Egypt is preparing to start local production of the vaccine: Egypt plans to manufacture 40-60 mn doses of the Chinese vaccine each year after state-owned vaccine maker Vacsera signed an agreement with the company last week. An initial batch of 5 mn doses will be produced over the next two months. And local pharma company Minapharm will produce some 40 mn doses of Sputnik each year, with production scheduled to start in November.
State-owned Vacsera will be able to produce up to 100 mn doses a year following the opening of its new plant in Sixth of October City, El Watan quoted Health Minister Hala Zayed during a presser. The new facility will have a production capacity of 40-60 mn doses.
Zayed is being called to parliament to explain the situation in Sohag: The House Health Committee has summoned the health minister to deliver a statement in light of the deteriorating situation in Sohag, Youm7 reports. Committee chair Ashraf Hatim said the minister will face questions on the rising volume of cases nationwide, which he described as a “real problem,” while other committee members voiced concerns about a lack of supplies in hospitals in Sohag.
And the Doctors’ Syndicate isn’t happy as the death toll mounts: Sixty-one medical professionals have died from covid-19 since the beginning of April, roughly double the monthly figure seen in past months, the Doctors Syndicate said in a statement yesterday. This brings the total to almost 500. The syndicate criticized the health minister’s statement this week which only mentioned the 115 doctors working in isolation hospitals that have died, rather than the total figure. It also urged the ministry to either provide vaccines to all doctors or ensure that they are provided with equipment to protect them from the virus.

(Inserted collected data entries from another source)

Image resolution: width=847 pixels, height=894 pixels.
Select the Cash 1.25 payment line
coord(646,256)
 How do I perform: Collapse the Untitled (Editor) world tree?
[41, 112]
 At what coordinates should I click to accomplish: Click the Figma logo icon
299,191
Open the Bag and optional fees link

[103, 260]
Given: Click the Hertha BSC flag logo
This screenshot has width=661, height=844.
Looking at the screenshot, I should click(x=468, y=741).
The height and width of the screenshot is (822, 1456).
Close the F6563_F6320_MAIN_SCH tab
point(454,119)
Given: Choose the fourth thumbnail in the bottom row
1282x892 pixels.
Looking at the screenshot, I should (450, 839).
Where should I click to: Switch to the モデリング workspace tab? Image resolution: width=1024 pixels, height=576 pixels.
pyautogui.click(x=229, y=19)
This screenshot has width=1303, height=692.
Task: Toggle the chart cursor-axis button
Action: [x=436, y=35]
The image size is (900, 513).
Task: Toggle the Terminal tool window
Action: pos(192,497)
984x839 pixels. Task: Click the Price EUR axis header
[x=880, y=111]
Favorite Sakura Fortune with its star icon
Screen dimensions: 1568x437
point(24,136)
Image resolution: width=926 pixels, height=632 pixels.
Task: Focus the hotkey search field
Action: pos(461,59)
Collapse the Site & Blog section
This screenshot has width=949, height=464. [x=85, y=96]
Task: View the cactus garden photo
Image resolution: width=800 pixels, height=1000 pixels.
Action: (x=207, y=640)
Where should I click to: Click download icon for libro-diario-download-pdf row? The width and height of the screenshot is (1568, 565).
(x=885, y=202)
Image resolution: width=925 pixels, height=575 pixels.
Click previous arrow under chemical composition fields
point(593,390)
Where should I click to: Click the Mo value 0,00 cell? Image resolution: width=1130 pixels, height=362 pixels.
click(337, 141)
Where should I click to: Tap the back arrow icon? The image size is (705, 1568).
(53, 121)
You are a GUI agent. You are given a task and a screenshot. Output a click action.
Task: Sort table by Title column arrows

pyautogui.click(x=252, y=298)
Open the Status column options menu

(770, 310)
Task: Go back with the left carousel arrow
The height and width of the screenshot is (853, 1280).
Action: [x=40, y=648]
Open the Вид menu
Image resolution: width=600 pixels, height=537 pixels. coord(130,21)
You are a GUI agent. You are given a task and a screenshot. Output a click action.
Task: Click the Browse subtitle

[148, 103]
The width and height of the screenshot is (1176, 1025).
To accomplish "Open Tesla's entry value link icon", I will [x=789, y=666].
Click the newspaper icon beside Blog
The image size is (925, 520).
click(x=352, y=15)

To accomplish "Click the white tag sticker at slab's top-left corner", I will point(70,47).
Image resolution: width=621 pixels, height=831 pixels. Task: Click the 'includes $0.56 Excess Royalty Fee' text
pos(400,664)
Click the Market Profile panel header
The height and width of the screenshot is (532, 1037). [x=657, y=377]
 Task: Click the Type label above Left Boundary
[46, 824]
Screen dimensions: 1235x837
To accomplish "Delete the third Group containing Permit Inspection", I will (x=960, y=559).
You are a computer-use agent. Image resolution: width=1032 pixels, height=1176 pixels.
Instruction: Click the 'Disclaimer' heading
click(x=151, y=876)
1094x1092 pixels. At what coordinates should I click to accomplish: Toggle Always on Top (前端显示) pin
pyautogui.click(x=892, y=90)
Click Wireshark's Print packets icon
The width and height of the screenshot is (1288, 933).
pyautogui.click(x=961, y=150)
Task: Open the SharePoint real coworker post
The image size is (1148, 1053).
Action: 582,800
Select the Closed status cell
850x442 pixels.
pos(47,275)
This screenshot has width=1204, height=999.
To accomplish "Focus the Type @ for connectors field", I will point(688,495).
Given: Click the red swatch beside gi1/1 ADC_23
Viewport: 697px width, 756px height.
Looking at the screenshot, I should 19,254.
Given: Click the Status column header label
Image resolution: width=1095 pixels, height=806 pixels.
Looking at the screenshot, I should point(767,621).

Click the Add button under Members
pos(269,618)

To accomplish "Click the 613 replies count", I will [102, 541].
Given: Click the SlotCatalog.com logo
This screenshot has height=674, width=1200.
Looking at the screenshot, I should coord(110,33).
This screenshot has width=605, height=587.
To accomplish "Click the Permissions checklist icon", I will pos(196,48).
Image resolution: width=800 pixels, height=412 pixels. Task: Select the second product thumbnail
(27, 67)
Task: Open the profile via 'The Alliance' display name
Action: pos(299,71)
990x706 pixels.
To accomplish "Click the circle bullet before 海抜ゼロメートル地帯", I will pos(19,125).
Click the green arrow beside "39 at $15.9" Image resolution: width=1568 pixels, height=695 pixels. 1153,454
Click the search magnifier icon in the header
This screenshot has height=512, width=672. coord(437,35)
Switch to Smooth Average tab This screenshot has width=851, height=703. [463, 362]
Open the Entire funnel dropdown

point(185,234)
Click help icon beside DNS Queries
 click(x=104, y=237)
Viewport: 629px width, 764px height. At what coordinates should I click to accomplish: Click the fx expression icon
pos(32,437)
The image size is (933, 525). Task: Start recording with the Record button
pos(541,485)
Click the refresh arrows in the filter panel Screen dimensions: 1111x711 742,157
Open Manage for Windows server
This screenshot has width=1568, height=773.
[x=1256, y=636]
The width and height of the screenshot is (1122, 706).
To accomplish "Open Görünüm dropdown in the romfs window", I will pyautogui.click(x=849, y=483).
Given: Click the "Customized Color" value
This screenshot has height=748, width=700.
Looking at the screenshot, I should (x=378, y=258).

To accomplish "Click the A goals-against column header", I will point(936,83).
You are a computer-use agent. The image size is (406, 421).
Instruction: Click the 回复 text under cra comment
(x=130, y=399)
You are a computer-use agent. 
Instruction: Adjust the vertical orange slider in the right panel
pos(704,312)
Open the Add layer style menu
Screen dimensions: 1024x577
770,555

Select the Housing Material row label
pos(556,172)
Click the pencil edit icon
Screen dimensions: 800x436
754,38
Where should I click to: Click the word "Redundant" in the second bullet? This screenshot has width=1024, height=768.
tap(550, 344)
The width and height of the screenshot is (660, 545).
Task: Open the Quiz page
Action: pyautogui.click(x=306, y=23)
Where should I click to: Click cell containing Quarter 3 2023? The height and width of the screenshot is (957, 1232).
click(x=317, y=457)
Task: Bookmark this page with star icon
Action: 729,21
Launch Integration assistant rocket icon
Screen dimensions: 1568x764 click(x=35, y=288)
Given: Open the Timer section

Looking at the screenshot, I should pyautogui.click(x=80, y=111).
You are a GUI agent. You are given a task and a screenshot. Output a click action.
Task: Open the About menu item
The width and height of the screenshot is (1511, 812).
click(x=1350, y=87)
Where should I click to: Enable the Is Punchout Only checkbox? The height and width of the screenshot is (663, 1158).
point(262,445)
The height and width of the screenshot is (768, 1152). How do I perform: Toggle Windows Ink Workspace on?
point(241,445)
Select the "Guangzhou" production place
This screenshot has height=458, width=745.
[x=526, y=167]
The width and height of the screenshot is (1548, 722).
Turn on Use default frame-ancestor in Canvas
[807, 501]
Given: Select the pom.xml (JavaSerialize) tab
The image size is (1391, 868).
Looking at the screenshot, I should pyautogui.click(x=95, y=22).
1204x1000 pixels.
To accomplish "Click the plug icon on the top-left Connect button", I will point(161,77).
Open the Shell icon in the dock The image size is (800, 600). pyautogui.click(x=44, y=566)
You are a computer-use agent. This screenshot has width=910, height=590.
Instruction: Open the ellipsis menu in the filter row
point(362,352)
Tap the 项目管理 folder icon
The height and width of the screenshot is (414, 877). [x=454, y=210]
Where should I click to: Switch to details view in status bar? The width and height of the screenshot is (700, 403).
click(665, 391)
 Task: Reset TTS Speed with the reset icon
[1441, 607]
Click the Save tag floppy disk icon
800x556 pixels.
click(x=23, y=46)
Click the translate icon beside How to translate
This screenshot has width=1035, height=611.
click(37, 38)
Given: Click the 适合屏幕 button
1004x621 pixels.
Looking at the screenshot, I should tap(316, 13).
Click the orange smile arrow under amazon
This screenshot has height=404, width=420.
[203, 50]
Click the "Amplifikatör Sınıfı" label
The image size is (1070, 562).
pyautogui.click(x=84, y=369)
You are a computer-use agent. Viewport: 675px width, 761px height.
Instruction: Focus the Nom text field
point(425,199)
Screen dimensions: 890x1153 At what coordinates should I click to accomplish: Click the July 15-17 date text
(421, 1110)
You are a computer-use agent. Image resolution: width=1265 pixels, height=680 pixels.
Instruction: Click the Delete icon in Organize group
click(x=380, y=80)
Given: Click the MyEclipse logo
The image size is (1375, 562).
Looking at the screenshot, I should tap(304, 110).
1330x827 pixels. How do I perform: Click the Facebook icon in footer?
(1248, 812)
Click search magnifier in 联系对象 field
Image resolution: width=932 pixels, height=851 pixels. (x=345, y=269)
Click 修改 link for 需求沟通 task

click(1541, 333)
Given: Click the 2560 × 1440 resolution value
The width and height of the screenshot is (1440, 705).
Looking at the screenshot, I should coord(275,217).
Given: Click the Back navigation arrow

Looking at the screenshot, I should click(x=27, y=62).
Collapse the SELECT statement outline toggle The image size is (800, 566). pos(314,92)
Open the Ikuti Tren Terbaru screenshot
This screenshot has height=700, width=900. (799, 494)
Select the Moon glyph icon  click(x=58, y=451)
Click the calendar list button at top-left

Cases + deaths rose again yesterday: The Health Ministry reported 991 new covid-19 infections yesterday, up from 953 the day before. Egypt has now disclosed a total of 223,514 confirmed cases of covid-19. Cases have now risen continuously for more than three weeks, and are up more than 40% from the end of last month. The ministry also reported 58 new deaths, the highest daily figure since mid-February. The country’s total death toll is now 13,107.
Our covid resilience is improving, according to Bloomberg: Egypt is now ranked 38 on Bloomberg’s Covid Resilience ranking after rising 10 spots in April, up from the 47th spot in January. The improvement in our resilience enduring covid-19 comes as the country’s vaccine rollout picks up steam, with 680k doses of the Sinopharm vaccine and the first 854k-dose batch of Oxford / AstraZeneca jabs from the Gavi / Covax program landing in Egypt. Some 5 mn doses of China’s Sinovac vaccine will also be locally produced within two months at the factories of state-owned Vacsera, before bringing the total to 40-60 mn per year. Bloomberg’s ranking is “a measure of the best places to be in the coronavirus era” by looking at a country’s metrics such as monthly cases and fatality rates, percentage of the population covered by vaccine supply agreements, the strength of its healthcare system, and GDP growth forecasts.
At the top: Singapore, New Zealand and Australia are still leading the ranking.
At the bottom: Poland and Brazil are the lowest-ranked countries on the list.
COVID AROUND THE WORLD-
The US is going to stop hoarding vaccines: The US will send up to 60 mn doses of the AstraZeneca vaccine to other countries as “they become available,” Andy Slavitt, a senior adviser to President Joe Biden, said in a tweet yesterday. The US is on course to acquire 300 mn excess doses by July, leading to growing calls for it to share its stockpile with countries still in the throes of the pandemic.
EU sues Astrazeneca over missed deliveries: The EU is suing AstraZeneca for allegedly failing to deliver the contracted number of doses, the BBC reports. The EU Commission signed up to purchase 300 mn doses last August, but the company only shipped 30 mn of an agreed 80 mn in the first quarter and is on course to provide only 70 mn of 180 mn doses this quarter. AstraZeneca said earlier this year that production problems meant it would have to reduce its supplies, and said yesterday that the lawsuit was "without merit."